### WORK REQUIRED:
Your reply should hold only the lines from the one containing "The image size is (721, 1568)." to the final line of the listing below, restated word for word.
►
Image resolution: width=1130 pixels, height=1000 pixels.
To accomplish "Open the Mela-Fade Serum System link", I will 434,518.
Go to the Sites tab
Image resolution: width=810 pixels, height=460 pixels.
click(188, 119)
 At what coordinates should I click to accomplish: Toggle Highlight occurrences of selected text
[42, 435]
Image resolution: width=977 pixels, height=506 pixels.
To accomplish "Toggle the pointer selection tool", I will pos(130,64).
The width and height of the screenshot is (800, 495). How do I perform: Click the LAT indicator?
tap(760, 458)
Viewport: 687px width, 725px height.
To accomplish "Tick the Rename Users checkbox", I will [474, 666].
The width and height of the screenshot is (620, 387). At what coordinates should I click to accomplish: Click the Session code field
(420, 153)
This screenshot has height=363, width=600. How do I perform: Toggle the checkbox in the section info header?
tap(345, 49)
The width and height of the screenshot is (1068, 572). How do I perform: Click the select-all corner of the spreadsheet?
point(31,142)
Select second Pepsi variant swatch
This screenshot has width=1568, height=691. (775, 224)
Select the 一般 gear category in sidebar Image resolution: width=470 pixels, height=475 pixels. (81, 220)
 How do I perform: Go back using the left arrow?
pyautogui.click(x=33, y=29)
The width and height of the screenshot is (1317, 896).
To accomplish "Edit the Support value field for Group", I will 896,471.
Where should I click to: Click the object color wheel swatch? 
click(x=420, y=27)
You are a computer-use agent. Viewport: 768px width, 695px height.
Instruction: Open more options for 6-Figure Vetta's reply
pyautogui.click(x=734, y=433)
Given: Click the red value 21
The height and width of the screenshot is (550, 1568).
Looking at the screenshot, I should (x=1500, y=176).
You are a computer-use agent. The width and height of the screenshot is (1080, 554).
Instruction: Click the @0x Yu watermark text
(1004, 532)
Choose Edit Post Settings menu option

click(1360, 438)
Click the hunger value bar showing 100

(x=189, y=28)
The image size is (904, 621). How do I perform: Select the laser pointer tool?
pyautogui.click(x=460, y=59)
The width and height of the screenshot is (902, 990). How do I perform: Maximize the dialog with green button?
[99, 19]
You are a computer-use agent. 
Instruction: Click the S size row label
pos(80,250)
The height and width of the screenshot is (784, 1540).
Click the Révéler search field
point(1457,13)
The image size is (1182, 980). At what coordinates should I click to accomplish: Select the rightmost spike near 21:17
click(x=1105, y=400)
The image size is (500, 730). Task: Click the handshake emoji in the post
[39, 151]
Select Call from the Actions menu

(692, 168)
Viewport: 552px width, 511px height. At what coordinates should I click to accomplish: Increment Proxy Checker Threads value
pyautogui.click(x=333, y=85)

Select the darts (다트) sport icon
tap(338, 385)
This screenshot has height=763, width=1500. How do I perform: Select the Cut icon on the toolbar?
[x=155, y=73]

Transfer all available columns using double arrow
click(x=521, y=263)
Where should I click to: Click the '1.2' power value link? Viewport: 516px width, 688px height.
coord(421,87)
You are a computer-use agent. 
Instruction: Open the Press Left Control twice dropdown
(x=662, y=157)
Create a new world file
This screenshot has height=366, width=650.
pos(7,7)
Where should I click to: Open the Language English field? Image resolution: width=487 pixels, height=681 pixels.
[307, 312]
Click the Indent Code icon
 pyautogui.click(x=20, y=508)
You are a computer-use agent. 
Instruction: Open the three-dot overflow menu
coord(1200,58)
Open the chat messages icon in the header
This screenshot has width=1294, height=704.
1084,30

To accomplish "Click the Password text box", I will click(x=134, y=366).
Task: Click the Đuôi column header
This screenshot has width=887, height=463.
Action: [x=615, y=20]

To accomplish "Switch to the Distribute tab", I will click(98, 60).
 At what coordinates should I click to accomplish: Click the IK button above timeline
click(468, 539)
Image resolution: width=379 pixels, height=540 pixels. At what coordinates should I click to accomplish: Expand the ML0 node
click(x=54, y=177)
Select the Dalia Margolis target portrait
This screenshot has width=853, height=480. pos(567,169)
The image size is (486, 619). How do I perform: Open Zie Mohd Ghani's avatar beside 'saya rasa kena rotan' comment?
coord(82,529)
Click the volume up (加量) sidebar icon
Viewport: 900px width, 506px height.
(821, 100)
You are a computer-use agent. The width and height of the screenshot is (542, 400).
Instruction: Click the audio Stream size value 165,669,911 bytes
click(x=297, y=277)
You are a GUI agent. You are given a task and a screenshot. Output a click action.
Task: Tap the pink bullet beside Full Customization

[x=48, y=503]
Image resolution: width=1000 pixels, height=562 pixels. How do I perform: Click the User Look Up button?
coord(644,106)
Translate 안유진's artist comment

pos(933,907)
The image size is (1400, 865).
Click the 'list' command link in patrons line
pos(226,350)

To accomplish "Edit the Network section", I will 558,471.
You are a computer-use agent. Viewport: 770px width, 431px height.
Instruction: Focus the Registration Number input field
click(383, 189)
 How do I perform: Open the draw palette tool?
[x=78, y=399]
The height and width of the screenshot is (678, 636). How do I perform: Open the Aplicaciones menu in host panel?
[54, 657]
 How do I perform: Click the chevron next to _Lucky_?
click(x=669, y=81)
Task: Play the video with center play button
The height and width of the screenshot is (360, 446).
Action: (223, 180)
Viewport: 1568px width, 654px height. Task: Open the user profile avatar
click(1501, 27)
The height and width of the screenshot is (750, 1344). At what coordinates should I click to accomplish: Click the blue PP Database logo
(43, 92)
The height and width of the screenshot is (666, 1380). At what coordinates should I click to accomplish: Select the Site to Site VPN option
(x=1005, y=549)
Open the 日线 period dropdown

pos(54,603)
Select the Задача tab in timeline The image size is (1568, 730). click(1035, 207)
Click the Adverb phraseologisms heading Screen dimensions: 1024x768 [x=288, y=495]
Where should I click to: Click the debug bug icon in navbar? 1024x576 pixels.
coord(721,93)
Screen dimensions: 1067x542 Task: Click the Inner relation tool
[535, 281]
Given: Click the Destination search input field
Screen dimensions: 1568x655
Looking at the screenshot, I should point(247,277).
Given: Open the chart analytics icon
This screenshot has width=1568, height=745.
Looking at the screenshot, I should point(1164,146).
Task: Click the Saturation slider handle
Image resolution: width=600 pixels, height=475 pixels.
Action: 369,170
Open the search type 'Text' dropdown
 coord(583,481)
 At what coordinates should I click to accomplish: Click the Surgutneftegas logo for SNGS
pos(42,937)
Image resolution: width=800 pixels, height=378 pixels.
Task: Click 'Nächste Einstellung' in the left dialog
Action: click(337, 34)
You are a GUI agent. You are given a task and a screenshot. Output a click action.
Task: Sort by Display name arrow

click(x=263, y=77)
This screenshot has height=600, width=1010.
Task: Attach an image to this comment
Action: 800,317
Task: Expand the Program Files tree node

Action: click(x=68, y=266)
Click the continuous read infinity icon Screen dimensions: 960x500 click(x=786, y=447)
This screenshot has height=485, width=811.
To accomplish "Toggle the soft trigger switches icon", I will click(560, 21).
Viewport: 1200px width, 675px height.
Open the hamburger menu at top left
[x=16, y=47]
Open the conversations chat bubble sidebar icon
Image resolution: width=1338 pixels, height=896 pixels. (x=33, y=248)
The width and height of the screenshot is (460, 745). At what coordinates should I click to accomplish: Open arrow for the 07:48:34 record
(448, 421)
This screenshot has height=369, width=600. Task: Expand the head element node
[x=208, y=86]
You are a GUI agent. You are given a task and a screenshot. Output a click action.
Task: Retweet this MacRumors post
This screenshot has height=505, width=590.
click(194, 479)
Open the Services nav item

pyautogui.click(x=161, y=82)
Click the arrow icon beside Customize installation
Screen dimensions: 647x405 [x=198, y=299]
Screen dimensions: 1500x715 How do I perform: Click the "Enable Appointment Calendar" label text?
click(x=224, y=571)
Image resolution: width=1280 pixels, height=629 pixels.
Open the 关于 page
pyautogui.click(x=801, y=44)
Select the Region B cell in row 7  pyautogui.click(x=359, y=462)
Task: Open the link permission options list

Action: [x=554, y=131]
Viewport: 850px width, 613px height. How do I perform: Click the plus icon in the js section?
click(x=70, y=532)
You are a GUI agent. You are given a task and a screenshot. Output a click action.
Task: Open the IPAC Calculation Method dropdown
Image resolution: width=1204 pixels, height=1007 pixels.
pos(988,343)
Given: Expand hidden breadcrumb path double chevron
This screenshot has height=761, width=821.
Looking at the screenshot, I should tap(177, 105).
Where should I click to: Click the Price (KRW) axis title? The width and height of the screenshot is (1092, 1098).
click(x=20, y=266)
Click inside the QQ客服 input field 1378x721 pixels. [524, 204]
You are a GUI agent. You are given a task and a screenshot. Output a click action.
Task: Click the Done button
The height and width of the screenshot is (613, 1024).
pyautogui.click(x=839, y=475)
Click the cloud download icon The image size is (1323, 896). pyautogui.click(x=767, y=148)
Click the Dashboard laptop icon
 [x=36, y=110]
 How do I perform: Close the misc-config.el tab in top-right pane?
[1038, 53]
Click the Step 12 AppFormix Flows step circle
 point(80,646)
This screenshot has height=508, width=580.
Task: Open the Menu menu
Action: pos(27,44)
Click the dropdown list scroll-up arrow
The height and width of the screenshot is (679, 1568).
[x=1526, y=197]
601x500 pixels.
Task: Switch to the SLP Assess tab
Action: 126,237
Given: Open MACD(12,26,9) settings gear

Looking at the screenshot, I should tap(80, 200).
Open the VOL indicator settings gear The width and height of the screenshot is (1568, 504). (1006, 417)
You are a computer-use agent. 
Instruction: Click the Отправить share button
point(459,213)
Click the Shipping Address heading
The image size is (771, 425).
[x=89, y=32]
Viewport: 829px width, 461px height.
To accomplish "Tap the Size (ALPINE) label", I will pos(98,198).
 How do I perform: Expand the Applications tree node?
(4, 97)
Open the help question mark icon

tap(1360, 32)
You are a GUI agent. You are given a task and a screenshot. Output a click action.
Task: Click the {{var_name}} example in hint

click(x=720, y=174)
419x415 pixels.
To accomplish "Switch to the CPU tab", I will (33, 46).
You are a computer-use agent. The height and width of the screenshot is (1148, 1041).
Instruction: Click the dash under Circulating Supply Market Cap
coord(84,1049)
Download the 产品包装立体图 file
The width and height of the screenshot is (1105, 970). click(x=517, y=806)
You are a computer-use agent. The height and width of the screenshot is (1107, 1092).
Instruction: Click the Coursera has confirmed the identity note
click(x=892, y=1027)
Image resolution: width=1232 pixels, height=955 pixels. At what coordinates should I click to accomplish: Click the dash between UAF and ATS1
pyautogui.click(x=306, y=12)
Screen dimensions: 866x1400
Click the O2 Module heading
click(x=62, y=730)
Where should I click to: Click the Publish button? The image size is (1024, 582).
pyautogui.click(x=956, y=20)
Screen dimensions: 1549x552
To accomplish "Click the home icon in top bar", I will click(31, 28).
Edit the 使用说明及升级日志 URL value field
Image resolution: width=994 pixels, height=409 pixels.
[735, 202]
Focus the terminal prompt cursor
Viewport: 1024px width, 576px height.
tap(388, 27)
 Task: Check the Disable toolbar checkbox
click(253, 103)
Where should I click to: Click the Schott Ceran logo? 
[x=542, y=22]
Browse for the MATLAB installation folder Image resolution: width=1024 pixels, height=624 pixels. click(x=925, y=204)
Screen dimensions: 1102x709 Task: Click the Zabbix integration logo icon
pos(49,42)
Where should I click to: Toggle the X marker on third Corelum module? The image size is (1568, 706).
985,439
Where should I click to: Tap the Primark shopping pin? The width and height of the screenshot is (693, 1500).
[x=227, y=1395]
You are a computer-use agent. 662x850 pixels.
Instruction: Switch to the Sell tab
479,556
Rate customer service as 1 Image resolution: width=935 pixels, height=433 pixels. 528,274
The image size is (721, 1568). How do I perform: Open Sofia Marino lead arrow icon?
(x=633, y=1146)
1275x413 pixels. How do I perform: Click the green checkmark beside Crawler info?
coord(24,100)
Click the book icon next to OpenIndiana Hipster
◄
### TASK RESPONSE:
The image size is (721, 1568). How do I perform: Open Sofia Marino lead arrow icon?
(x=633, y=1146)
1275x413 pixels. How do I perform: Click the green checkmark beside Crawler info?
coord(24,100)
Click the book icon next to OpenIndiana Hipster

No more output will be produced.